Spark/Scala: Operations on some components from a DataFrame with Array typed column

Question

Let me explain what I want to achieve with an example. Starting with a DataFrame as following:

val df = Seq((1, "CS", 0, (0.1, 0.2, 0.4, 0.5)), 
             (4, "Ed", 0, (0.4, 0.8, 0.3, 0.6)),
             (7, "CS", 0, (0.2, 0.5, 0.4, 0.7)),
             (101, "CS", 1, (0.5, 0.7, 0.3, 0.8)),
             (5, "CS", 1, (0.4, 0.2, 0.6, 0.9)))
             .toDF("id", "dept", "test", "array")
+---+----+----+--------------------+
| id|dept|test|               array|
+---+----+----+--------------------+
|  1|  CS|   0|[0.1, 0.2, 0.4, 0.5]|
|  4|  Ed|   0|[0.4, 0.8, 0.3, 0.6]|
|  7|  CS|   0|[0.2, 0.5, 0.4, 0.7]|
|101|  CS|   1|[0.5, 0.7, 0.3, 0.8]|
|  5|  CS|   1|[0.4, 0.2, 0.6, 0.9]|
+---+----+----+--------------------+

I want to change some elements of the array column according to the information in id, dept and test column. I first add the Index to each row for different dept as following:

@transient val w = Window.partitionBy("dept").orderBy("id")
val tempdf = df.withColumn("Index", row_number().over(w))
tempdf.show
+---+----+----+--------------------+-----+
| id|dept|test|               array|Index|
+---+----+----+--------------------+-----+
|  1|  CS|   0|[0.1, 0.2, 0.4, 0.5]|    1|
|  5|  CS|   1|[0.4, 0.2, 0.6, 0.9]|    2|
|  7|  CS|   0|[0.2, 0.5, 0.4, 0.7]|    3|
|101|  CS|   1|[0.5, 0.7, 0.3, 0.8]|    4|
|  4|  Ed|   0|[0.4, 0.8, 0.3, 0.6]|    1|
+---+----+----+--------------------+-----+

What I want to achieve is to minus a constant (0.1) from one element in array column with its location corresponds to the index of the row within each dept.
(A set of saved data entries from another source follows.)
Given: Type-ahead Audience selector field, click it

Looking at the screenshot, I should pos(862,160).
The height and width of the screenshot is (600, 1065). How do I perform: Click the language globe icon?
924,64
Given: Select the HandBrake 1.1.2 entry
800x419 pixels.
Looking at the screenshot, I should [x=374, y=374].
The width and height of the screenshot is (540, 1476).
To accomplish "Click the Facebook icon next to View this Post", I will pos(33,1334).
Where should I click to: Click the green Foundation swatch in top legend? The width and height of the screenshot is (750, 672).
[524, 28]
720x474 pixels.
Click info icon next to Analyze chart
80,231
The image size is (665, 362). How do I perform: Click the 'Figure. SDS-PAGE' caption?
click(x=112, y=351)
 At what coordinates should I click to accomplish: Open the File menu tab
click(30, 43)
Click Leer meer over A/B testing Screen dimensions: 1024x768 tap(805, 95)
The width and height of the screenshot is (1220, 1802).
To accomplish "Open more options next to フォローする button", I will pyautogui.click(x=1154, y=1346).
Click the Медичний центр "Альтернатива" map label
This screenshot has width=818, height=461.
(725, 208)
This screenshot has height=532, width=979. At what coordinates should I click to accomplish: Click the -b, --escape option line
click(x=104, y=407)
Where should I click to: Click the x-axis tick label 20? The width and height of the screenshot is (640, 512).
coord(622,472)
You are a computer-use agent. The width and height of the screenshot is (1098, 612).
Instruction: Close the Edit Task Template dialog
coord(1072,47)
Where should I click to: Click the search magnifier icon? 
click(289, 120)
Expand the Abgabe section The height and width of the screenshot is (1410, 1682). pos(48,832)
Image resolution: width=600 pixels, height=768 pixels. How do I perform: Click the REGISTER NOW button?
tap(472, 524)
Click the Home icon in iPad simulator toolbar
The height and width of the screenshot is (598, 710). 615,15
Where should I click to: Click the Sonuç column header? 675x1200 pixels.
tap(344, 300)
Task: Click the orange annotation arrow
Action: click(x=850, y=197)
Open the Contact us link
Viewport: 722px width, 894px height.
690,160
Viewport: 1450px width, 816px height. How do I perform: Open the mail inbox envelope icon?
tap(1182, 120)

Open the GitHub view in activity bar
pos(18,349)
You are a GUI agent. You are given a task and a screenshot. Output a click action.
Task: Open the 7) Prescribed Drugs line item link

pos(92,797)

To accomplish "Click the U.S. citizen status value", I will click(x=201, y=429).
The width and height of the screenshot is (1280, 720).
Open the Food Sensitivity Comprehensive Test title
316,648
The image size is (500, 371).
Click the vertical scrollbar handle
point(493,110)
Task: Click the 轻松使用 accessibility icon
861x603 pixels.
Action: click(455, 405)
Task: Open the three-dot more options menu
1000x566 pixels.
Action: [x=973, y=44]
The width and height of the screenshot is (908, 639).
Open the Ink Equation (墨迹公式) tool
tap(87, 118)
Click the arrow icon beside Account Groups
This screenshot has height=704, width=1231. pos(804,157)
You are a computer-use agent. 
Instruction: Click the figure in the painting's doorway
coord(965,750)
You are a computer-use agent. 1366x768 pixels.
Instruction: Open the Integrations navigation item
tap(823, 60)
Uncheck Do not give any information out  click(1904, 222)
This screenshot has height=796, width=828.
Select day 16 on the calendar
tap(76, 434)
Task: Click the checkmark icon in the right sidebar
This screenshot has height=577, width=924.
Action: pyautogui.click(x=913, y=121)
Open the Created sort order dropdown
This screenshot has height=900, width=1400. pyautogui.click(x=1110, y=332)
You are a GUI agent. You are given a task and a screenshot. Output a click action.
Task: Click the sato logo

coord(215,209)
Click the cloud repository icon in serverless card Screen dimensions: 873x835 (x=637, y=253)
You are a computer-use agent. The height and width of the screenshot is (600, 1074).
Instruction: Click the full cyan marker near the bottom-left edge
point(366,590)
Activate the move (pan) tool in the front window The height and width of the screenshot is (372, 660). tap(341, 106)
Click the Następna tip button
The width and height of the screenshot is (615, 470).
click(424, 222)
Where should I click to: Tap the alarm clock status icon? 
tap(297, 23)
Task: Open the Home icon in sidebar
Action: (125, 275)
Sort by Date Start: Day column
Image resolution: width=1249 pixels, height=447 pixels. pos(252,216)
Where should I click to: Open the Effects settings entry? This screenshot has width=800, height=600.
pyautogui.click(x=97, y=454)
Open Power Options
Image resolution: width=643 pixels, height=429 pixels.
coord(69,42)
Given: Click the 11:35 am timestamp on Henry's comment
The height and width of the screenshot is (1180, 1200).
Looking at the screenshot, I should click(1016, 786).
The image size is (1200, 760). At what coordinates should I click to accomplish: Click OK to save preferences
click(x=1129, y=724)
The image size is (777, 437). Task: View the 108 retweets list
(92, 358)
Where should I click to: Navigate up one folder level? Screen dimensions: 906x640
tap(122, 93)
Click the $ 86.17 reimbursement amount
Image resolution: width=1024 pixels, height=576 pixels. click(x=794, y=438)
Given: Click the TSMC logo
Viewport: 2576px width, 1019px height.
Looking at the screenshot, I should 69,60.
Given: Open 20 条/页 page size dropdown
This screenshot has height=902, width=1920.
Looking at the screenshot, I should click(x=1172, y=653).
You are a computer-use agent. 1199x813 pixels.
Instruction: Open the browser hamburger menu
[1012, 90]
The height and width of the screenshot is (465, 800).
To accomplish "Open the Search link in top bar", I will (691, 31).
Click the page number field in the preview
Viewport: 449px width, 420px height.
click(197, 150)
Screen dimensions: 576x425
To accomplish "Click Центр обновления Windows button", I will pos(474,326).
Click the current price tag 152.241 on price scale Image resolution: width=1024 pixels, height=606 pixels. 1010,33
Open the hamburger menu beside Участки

For example, in "dept==CS" case, the final result should be:

+---+----+----+--------------------+-----+
| id|dept|test|               array|Index|
+---+----+----+--------------------+-----+
|  1|  CS|   0|[0.0, 0.2, 0.4, 0.5]|    1|
|  5|  CS|   1|[0.4, 0.1, 0.6, 0.9]|    2|
|  7|  CS|   0|[0.2, 0.5, 0.3, 0.7]|    3|
|101|  CS|   1|[0.5, 0.7, 0.3, 0.7]|    4|
|  4|  Ed|   0|[0.4, 0.8, 0.3, 0.6]|    1|
+---+----+----+--------------------+-----+

Currently, I am thinking of achieving this with udf as following:

def subUdf = udf((array: Seq[Double], dampFactor: Double, additionalIndex: Int) => additionalIndex match{
   case 0 => array
   case _ => { val temp = array.zipWithIndex
     var mask = Array.fill(array.length)(0.0)
     mask(additionalIndex-1) = dampFactor
     val tempAdj = temp.map(x => if (additionalIndex == (x._2+1)) (x._1-mask, x._2) else x)
       tempAdj.map(_._1)
             }
      }
  )
val dampFactor = 0.1
val finaldf = tempdf.withColumn("array", subUdf(tempdf("array"), dampFactor, when(tempdf("dept") === "CS" && tempdf("test") === 0, tempdf("Index")).otherwise(lit(0)))).drop("Index")

The udf has a compile error due to the overloading method:

Name: Compile Error
Message: <console>:34: error: overloaded method value - with alternatives:
  (x: Double)Double <and>
  (x: Float)Double <and>
  (x: Long)Double <and>
  (x: Int)Double <and>
  (x: Char)Double <and>
  (x: Short)Double <and>
  (x: Byte)Double
 cannot be applied to (Array[Double])
            val tempAdj = temp.map(x => if (additionalIndex == (x._2+1)) (x._1-mask, x._2) else x)
           ^

Two related questions:

How to resolve the compile error?
I am open to suggestion of using method other than udf to achieve this as well.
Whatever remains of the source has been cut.